> TASK DESCRIPTION:
Leave the images out, and otherwise write out each entry exactly.

::: DATA FOR THIS TASK :::

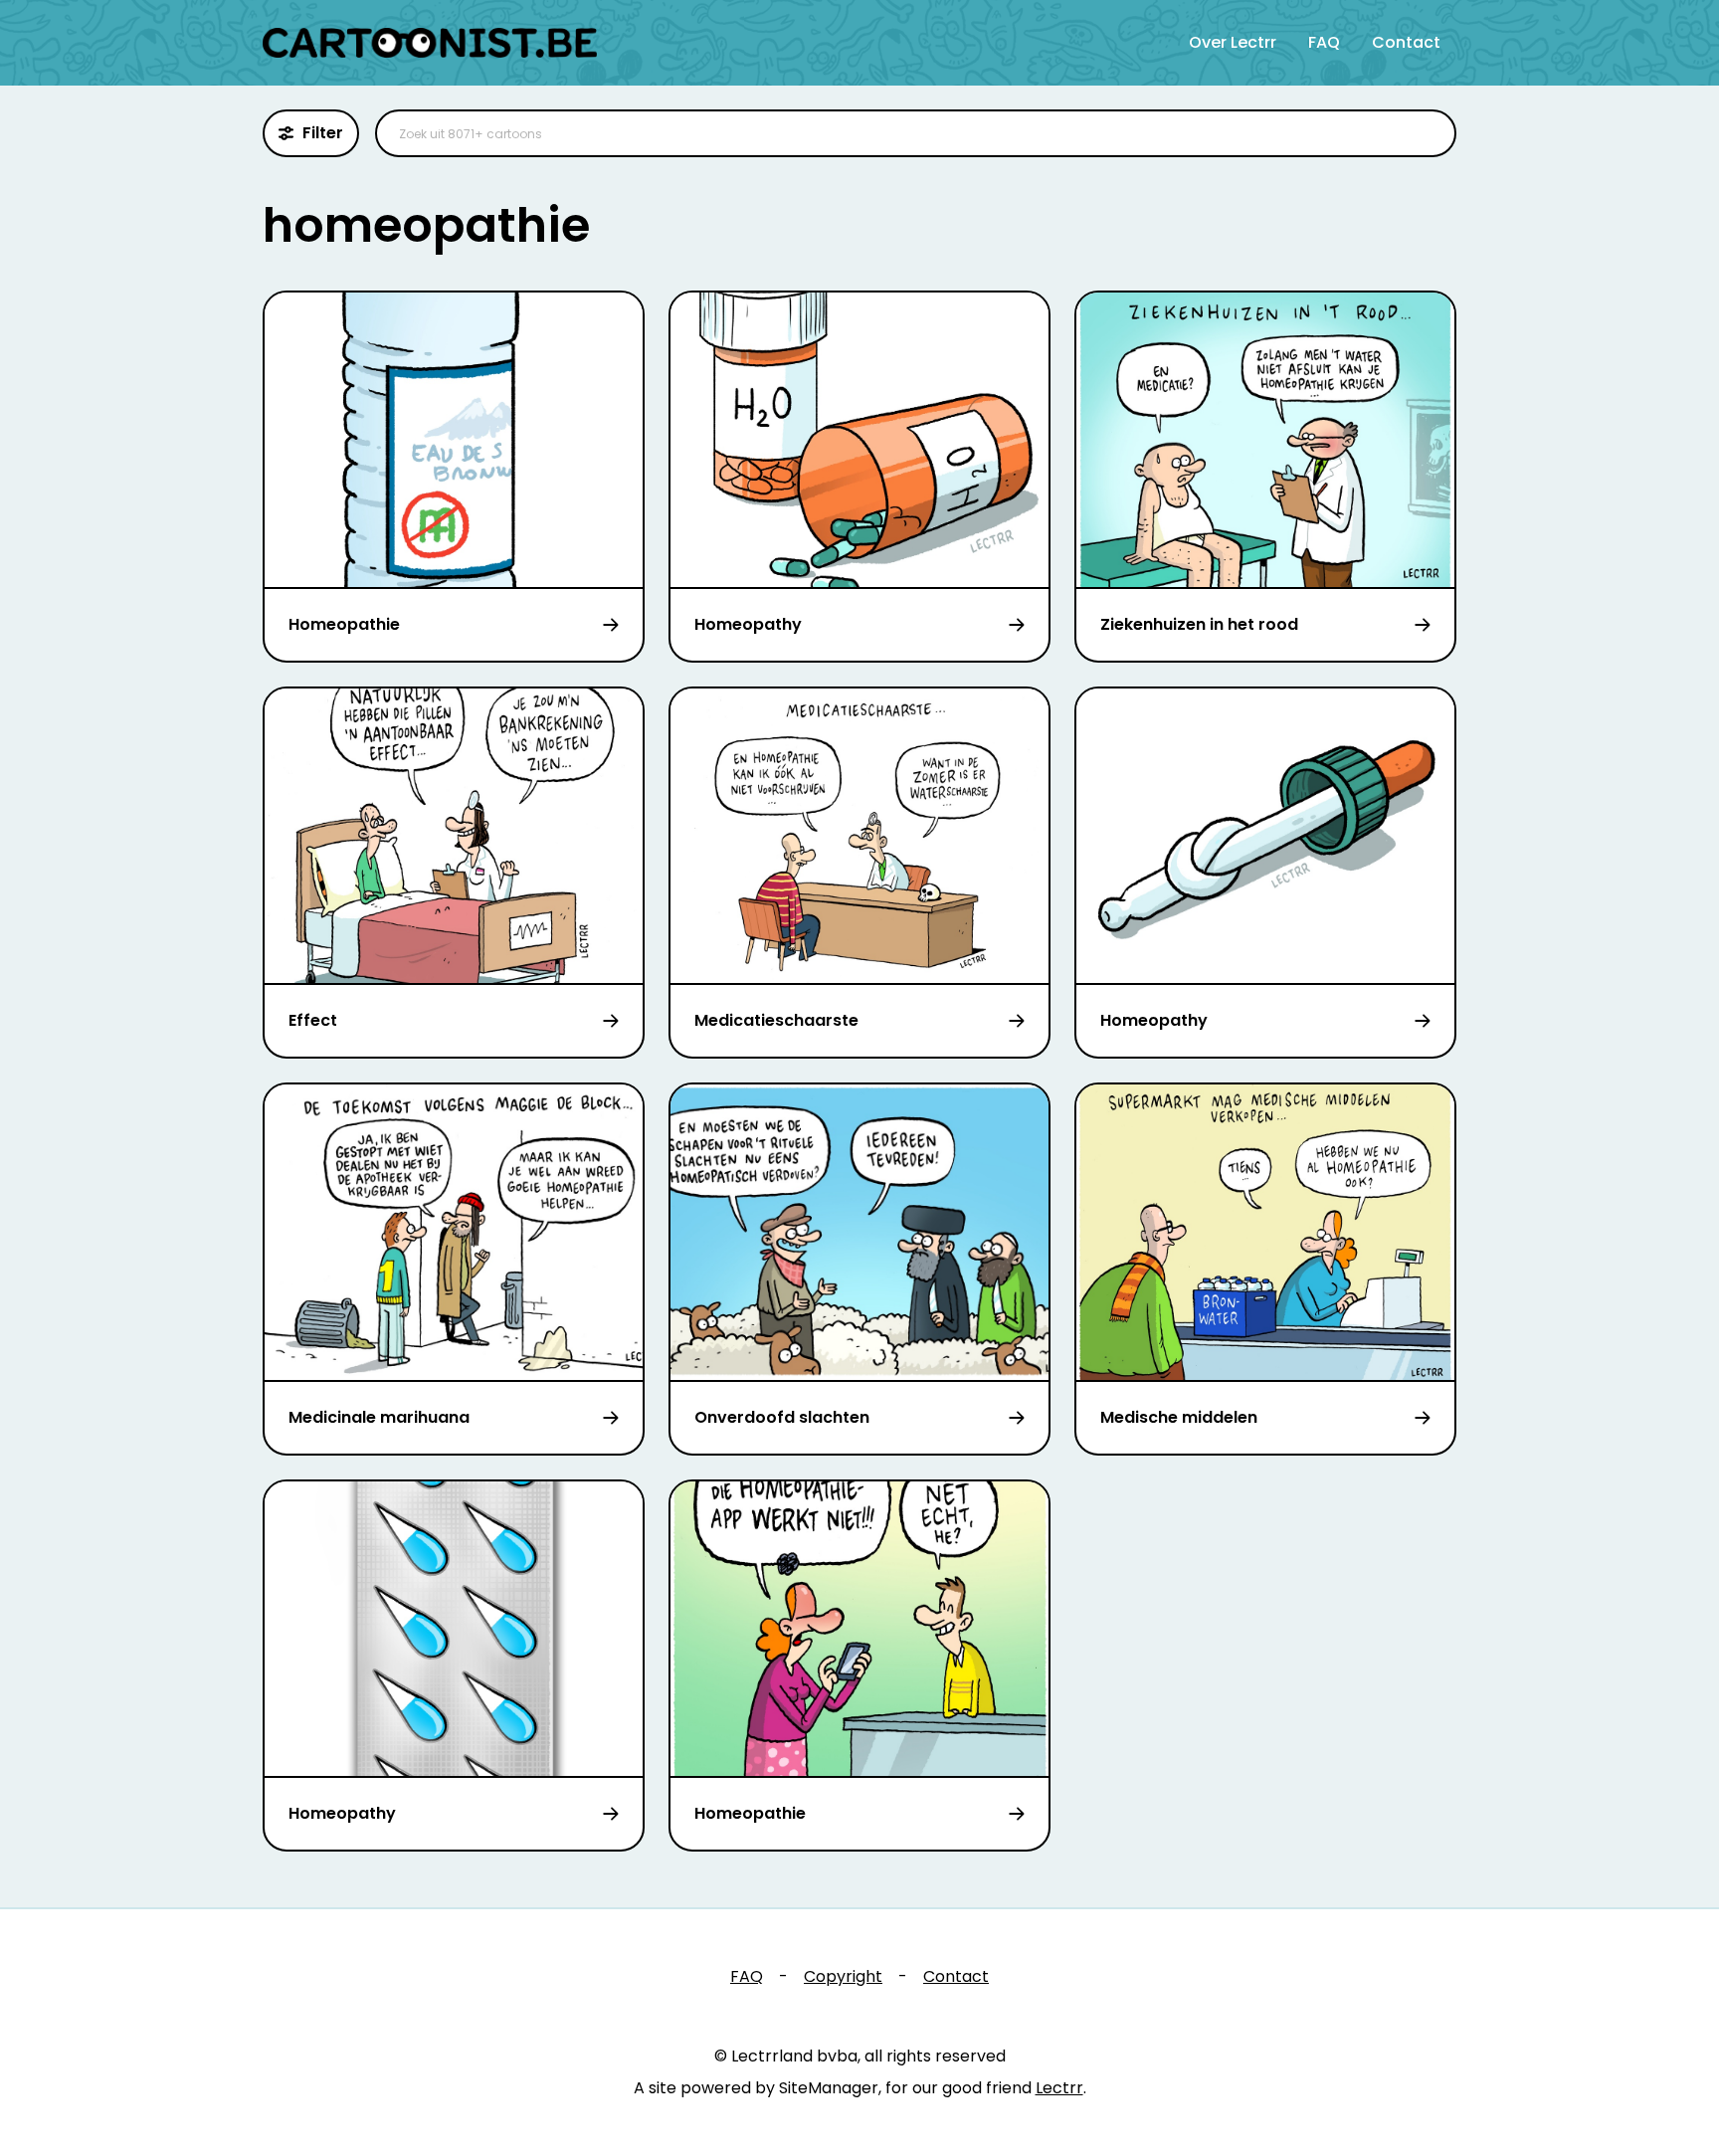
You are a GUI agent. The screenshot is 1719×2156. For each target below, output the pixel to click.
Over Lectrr (1232, 42)
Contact (1406, 42)
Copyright (843, 1976)
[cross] (1428, 133)
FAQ (1324, 42)
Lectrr (1059, 2087)
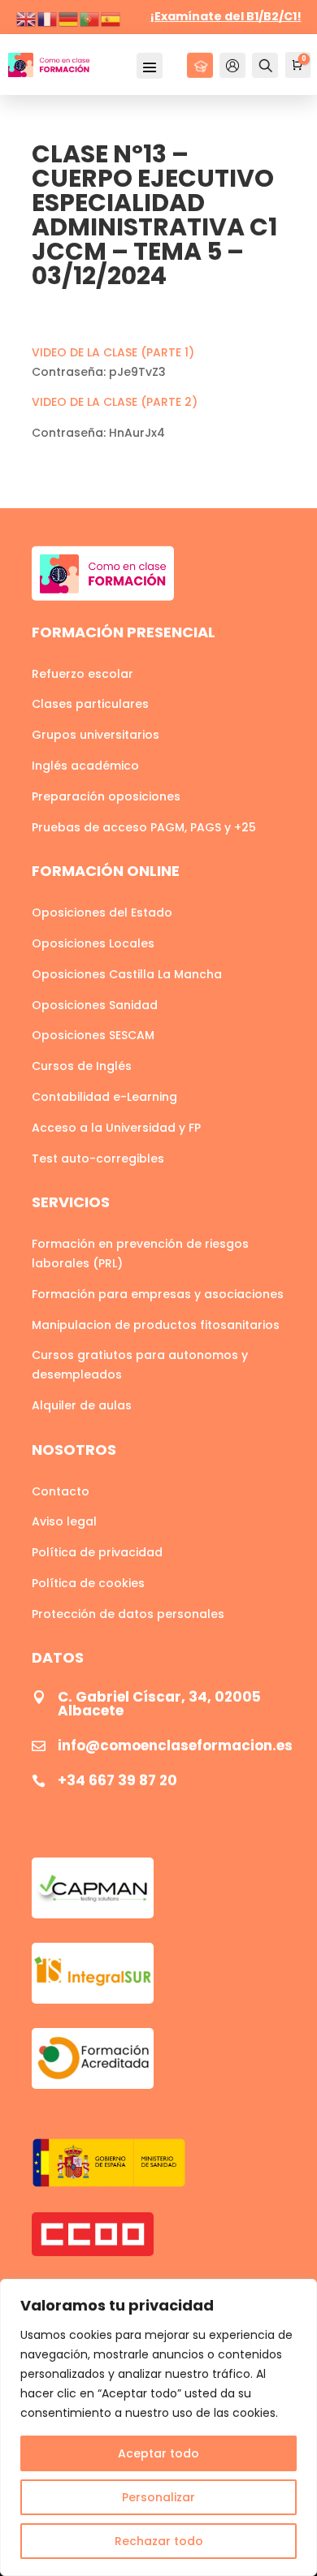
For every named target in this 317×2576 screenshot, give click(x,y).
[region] (158, 2427)
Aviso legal (64, 1521)
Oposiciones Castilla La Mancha (127, 974)
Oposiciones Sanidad (95, 1005)
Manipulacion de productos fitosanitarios (156, 1325)
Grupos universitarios (95, 735)
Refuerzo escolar (82, 674)
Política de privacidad (97, 1552)
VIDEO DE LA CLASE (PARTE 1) (113, 352)
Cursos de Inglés (82, 1066)
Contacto (60, 1491)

:::

> TASK RESPONSE:
You are a GUI agent. The screenshot is 1719×2156. For each target below, output the pixel to click.
Over Lectrr (1232, 42)
Contact (1406, 42)
Copyright (843, 1976)
[cross] (1428, 133)
FAQ (1324, 42)
Lectrr (1059, 2087)
For every named target in this 317×2576 screenshot, give click(x,y).
[region] (158, 2427)
Aviso legal (64, 1521)
Oposiciones Castilla La Mancha (127, 974)
Oposiciones Sanidad (95, 1005)
Manipulacion de productos fitosanitarios (156, 1325)
Grupos universitarios (95, 735)
Refuerzo escolar (82, 674)
Política de privacidad (97, 1552)
VIDEO DE LA CLASE (PARTE 1) (113, 352)
Cursos de Inglés (82, 1066)
Contacto (60, 1491)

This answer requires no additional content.